Hartmann served on the board of Voqal, a collaboration of EBS licensees working to advance social equity.[36]
Hartmann is considered to have progressive/liberal politics, although he describes himself as part of the radical middle.[37] His books include , in which he argues that the 1886 U.S. Supreme Court decision in Santa Clara County v. Southern Pacific Railroad Company (118 U.S. 394) did not actually grant corporate personhood, and that this doctrine derives from a mistaken interpretation of a Supreme Court clerk's notes. Hartmann considers this a clear contradiction of the intent of the Founding Fathers of the United States.[38] He has also written on the separation of church and state, drawing upon The Federalist Papers to argue that the Founding Fathers warned against the notion of the United States being a Christian nation. He contends that the 2000 American election and 2004 American election were stolen through electronic tampering, denial of the voting franchise by rigged voting lists, and limiting availability of voting machines in selected precincts. He also accused the Bush administration of eroding democracy and individual freedoms.

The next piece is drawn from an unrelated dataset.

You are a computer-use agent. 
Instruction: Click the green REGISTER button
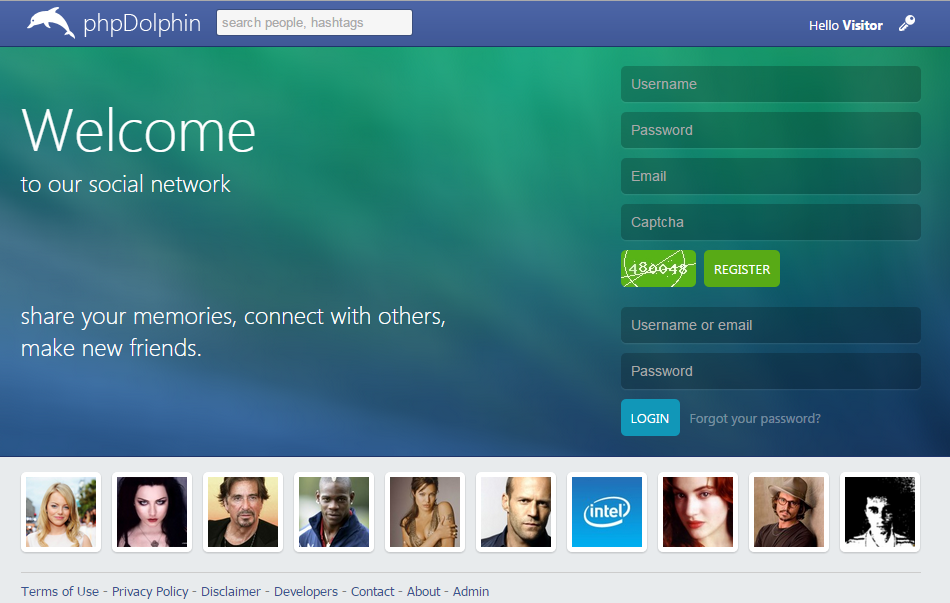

Hartmann is a vocal critic of the effects of neoliberal globalization on the U.S. economy, claiming that economic policies enacted during and since the presidency of Ronald Reagan have led, in large part, to many American industrial enterprises' being acquired by multinational firms based in overseas countries, leading in many cases to manufacturing jobs—once considered a major foundation of the U.S. economy—being relocated to countries in Asia and other areas where the costs of labor are lower than in the U.S. and the concurrent reversal of the United States' traditional role of a leading exporter of finished manufactured goods to that of a primary importer of finished manufactured goods (exemplified by massive trade deficits with countries such as China). Hartmann argues that this phenomenon is leading to the erosion of the American middle class, whose survival Hartmann deems critical to the survival of American democracy. This argument is expressed in Hartmann's 2006 book, Screwed: The Undeclared War Against The Middle Class and What We Can Do About It. One of the book's main arguments is that media deregulation leads to corporate media's shifting the American consensus towards the acceptance of privatization and massive corporate profits—which causes the shrinking of the middle class.
In a 2013 interview with Politico, Hartmann described his political philosophy as democratic socialism:
Hartmann has three children with his wife Louise.[39] Hartmann has been a vegetarian since he was a teenager.[40]
See main article: Hunter vs. farmer hypothesis. Hartmann has written about attention-deficit hyperactivity disorder (ADHD) and adult attention-deficit disorder (AADD), and has proposed (in 1978, published in 1992) the hunter vs. farmer hypothesis, suggesting that ADHD is an expected evolutionary adaptation to hunting lifestyles where individuals have the ability to rapidly shift focus and external attention, while holding multiple trains of thought. This ability, Hartmann theorizes, causes difficulties for those who live and work in cultures in which "farming"—planned, predictable, organized, repetitive behaviors—is typical. His first book on the disorder, Attention Deficit Disorder: a Different Perception was described by Scientific American as "innovative and fresh".[41] Hartmann has established specialized schools for children with ADHD, such as The Hunter School in Rumney, New Hampshire,[42] which he co-founded with his wife Louise.
He also operated the "ADD Forum" and "DeskTop Publishing Forum", along with several others, on CompuServe.[43]